### EXERCISE
Output exactly the lines below, starting with the line that has "Task: Open '/dev/night" and going on through the line that has "Click the 'of", both included, and no other lines.
#####
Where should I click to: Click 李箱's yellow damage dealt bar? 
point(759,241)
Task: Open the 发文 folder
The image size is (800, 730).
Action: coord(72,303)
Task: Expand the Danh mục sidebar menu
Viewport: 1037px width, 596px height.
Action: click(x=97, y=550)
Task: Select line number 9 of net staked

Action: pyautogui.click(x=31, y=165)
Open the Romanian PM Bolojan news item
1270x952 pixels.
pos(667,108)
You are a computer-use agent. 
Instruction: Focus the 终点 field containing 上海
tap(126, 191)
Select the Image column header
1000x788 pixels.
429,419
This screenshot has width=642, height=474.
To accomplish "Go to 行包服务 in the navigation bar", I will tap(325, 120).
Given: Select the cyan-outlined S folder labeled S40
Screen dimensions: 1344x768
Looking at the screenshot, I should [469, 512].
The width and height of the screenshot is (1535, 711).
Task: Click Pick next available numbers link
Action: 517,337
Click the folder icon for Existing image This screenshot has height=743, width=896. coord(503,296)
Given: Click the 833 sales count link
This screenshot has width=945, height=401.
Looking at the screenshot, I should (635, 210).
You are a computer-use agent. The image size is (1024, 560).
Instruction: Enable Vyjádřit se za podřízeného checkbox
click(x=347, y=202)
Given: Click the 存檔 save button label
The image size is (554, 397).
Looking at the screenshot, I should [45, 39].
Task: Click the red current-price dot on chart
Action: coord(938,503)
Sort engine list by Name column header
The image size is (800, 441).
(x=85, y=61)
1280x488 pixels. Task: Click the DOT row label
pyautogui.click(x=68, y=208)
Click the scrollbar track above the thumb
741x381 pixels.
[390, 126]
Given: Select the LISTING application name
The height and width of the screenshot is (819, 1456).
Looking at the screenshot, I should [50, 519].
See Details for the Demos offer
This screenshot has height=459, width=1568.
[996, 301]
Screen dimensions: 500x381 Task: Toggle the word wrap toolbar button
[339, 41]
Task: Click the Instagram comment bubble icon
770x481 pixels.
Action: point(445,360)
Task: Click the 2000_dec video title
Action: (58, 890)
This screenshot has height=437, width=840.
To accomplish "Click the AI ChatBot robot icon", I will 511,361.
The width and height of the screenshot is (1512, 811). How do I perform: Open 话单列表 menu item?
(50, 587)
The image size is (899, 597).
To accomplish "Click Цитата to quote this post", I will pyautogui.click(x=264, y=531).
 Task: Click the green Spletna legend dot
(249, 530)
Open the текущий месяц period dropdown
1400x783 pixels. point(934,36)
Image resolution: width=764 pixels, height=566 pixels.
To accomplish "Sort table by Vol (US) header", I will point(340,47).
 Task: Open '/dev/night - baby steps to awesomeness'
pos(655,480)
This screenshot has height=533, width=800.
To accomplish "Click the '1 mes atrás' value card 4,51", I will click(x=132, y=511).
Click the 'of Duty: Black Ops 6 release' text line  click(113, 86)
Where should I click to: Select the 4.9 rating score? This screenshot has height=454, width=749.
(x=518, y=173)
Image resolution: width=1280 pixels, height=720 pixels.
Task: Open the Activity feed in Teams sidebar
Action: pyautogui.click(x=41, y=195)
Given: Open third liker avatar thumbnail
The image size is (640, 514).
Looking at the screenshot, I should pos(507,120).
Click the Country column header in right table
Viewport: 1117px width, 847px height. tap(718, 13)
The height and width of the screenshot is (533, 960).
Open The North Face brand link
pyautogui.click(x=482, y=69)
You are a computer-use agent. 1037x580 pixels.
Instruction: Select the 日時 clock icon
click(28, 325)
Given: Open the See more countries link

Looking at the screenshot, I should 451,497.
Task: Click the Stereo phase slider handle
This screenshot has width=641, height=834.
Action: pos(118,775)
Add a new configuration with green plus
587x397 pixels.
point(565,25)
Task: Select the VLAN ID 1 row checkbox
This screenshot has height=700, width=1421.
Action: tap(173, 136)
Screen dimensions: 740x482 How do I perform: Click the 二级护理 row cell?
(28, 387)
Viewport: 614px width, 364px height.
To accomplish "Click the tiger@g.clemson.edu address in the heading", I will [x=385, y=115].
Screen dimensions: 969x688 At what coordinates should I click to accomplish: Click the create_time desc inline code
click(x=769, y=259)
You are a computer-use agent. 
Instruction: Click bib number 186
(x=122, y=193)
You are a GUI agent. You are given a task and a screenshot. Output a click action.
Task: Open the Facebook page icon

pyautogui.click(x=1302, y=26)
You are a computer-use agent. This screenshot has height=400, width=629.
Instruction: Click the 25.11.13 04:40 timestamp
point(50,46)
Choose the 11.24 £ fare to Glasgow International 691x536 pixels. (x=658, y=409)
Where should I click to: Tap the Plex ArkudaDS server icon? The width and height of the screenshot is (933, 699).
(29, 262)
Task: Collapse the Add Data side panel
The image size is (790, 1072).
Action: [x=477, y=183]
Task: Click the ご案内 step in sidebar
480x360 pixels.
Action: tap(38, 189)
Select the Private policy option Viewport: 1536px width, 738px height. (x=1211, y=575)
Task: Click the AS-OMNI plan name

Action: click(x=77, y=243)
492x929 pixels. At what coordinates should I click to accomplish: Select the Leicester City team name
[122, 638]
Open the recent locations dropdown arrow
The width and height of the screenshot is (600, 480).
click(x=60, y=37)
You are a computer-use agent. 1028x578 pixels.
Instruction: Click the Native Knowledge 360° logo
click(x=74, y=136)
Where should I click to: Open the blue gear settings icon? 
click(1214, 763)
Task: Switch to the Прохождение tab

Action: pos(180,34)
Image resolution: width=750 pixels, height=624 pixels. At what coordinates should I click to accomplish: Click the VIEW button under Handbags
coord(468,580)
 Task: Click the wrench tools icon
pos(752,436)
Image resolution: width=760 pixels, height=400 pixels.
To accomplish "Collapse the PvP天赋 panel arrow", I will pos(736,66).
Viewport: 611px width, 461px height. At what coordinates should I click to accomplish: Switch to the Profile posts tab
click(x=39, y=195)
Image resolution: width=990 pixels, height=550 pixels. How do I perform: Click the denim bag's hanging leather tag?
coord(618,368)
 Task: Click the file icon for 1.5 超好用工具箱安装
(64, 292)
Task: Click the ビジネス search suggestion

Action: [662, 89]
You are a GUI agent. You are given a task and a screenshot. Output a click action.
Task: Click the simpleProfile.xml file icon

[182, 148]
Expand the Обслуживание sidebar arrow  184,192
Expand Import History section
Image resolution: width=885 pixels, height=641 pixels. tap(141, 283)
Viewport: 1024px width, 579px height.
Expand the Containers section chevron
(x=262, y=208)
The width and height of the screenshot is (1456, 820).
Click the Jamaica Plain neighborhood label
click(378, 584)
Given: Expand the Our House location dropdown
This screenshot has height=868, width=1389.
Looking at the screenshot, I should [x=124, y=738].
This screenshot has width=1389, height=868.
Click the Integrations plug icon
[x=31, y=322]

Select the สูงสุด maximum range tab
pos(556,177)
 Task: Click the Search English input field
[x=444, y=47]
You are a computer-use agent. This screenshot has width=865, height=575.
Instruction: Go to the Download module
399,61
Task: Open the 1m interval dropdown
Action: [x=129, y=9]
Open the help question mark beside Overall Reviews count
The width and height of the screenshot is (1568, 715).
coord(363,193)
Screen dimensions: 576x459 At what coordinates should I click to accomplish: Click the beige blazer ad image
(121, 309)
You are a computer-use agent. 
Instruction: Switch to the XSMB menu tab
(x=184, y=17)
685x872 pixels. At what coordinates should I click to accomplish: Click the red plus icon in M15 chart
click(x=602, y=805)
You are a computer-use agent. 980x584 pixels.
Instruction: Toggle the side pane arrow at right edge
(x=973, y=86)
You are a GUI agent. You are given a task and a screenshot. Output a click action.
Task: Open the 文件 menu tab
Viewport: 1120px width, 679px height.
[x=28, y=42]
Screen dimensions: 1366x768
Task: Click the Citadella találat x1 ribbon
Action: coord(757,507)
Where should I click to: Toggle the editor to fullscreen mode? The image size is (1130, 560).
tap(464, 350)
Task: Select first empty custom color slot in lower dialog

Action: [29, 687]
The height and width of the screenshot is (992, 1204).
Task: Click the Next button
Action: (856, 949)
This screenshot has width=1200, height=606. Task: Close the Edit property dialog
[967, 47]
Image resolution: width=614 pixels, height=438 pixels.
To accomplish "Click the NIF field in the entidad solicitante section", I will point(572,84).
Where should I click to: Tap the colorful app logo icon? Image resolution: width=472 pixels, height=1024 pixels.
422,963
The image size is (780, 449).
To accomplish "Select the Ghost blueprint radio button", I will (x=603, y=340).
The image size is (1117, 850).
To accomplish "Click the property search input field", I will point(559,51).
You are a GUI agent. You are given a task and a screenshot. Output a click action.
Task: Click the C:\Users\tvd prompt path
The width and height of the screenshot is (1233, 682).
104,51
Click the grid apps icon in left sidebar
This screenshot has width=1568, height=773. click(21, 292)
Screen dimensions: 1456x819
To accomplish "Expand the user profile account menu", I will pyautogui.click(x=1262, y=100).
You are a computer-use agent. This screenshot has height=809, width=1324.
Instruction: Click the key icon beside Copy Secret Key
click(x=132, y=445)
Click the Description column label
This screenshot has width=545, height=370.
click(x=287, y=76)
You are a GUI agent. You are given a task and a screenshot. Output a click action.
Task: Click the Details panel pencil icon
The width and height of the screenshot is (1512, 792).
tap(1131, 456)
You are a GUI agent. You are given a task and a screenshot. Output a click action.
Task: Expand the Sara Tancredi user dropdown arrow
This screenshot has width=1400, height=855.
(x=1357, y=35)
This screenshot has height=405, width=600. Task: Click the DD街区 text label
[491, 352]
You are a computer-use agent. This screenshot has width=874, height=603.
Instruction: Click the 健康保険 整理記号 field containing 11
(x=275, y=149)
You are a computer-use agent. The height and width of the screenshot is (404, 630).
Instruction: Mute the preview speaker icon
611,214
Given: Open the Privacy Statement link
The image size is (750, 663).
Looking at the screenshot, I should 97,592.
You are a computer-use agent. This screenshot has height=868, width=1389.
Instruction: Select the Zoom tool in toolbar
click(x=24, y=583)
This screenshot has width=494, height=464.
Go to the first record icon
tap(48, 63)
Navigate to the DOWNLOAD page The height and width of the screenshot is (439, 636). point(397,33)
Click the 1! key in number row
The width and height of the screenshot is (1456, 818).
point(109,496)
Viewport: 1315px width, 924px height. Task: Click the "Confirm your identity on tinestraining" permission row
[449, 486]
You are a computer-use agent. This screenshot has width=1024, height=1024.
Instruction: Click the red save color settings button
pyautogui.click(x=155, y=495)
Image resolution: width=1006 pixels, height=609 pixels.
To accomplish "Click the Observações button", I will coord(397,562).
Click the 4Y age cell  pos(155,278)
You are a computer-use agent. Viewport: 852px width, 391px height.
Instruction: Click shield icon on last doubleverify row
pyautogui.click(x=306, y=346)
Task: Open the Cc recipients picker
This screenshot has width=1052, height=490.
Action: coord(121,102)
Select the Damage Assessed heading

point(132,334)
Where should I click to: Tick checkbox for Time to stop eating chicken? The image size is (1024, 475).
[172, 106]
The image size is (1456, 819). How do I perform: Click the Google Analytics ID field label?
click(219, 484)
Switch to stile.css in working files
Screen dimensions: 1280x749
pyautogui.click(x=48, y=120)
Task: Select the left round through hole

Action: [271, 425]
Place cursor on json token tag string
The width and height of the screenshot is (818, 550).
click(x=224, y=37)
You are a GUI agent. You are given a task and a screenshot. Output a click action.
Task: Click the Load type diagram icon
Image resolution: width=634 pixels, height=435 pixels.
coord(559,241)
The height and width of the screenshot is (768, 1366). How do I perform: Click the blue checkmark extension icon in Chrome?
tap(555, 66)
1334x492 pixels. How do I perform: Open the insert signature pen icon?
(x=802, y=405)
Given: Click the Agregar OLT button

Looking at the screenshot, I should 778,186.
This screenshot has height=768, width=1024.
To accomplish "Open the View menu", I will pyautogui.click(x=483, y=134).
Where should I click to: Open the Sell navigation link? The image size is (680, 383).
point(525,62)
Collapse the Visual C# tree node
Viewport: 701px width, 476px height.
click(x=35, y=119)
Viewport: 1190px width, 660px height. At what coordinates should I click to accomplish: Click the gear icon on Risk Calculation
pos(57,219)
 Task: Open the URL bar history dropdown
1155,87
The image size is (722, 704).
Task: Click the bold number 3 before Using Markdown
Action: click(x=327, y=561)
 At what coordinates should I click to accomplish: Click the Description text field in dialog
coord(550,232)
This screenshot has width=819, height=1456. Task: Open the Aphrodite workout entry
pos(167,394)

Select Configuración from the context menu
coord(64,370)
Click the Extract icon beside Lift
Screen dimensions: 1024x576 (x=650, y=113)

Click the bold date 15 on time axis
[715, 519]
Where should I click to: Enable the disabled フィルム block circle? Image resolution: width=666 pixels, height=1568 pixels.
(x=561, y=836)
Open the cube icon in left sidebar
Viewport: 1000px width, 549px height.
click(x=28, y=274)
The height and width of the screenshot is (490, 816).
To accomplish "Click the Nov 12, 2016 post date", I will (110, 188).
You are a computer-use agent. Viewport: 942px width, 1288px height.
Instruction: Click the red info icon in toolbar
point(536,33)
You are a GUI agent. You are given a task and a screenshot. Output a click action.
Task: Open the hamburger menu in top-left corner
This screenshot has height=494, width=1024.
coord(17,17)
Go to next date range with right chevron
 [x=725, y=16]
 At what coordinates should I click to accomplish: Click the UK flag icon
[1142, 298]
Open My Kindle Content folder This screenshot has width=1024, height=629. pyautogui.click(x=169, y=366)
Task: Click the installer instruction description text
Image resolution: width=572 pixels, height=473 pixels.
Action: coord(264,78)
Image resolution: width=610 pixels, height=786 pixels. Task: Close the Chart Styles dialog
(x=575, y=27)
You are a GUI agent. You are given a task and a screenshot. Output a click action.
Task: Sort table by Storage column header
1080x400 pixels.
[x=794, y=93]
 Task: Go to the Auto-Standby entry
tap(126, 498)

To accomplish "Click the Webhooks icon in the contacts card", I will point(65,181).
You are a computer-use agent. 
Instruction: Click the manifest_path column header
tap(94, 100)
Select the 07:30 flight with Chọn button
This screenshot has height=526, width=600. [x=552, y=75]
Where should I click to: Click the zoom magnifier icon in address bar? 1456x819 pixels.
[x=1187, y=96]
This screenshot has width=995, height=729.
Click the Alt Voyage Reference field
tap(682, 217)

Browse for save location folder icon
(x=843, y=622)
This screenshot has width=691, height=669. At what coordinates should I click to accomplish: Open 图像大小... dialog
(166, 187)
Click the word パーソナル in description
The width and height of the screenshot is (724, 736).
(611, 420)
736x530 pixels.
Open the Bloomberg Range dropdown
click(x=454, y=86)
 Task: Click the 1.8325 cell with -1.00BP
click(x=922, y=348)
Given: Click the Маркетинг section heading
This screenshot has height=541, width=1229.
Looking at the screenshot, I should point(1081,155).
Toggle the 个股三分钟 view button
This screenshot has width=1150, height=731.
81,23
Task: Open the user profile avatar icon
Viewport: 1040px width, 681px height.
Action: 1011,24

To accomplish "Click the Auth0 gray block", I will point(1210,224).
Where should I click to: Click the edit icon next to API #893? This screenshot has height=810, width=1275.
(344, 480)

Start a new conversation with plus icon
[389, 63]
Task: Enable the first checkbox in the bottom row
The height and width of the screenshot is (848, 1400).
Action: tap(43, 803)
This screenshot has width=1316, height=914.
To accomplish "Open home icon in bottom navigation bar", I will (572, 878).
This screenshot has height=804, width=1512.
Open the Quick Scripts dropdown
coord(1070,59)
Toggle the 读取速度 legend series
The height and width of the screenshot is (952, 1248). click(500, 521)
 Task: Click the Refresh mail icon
#####
### OUTPUT FOR THIS TASK
 Task: Open '/dev/night - baby steps to awesomeness'
pos(655,480)
This screenshot has height=533, width=800.
To accomplish "Click the '1 mes atrás' value card 4,51", I will click(x=132, y=511).
Click the 'of Duty: Black Ops 6 release' text line  click(113, 86)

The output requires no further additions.